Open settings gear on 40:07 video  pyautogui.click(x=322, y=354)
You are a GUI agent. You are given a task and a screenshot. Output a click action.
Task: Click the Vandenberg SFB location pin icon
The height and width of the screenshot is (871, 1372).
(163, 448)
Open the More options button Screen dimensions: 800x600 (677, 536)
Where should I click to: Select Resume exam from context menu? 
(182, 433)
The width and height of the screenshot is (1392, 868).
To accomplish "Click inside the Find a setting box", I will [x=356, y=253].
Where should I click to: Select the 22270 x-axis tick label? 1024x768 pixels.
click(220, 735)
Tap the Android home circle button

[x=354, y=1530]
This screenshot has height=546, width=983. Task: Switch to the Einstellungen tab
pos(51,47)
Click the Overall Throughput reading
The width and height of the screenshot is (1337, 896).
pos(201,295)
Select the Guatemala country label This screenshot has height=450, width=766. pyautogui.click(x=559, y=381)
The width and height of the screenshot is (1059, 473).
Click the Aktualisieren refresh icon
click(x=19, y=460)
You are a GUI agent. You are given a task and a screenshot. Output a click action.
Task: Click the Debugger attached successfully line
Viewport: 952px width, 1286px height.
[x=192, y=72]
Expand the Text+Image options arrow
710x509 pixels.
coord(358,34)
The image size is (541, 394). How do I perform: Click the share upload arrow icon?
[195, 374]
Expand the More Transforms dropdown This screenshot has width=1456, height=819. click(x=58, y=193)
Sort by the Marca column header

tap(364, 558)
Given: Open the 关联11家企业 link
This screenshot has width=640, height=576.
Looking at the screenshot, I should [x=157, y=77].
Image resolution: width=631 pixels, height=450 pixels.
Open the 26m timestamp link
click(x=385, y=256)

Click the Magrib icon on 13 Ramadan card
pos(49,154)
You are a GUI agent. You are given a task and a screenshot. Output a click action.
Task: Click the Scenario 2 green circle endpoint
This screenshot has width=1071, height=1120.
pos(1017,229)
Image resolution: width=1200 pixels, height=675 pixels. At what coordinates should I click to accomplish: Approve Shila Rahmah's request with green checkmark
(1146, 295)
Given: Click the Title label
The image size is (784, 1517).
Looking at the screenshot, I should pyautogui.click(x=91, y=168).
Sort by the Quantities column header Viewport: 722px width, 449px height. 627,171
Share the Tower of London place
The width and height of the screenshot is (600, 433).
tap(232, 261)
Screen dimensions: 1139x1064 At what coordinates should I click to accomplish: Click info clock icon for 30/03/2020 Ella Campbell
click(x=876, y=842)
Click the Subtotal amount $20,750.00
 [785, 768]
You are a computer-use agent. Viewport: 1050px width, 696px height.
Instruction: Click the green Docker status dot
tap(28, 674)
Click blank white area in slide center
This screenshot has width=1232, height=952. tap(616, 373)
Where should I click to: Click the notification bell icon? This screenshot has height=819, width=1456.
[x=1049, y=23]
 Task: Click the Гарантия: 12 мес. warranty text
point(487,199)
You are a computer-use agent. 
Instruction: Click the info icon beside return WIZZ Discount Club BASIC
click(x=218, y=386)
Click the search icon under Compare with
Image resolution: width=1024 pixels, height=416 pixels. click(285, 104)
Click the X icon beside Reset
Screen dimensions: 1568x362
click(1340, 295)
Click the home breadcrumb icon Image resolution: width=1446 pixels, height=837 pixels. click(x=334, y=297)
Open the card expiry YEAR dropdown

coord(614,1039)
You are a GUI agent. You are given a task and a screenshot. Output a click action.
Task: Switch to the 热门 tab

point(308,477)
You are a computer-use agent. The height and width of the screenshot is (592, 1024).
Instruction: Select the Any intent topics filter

--- --- ---

- _Exercise aim_
Count how many lines in the records above contain the string "beside", and reply with that number alone.

- _Result_
2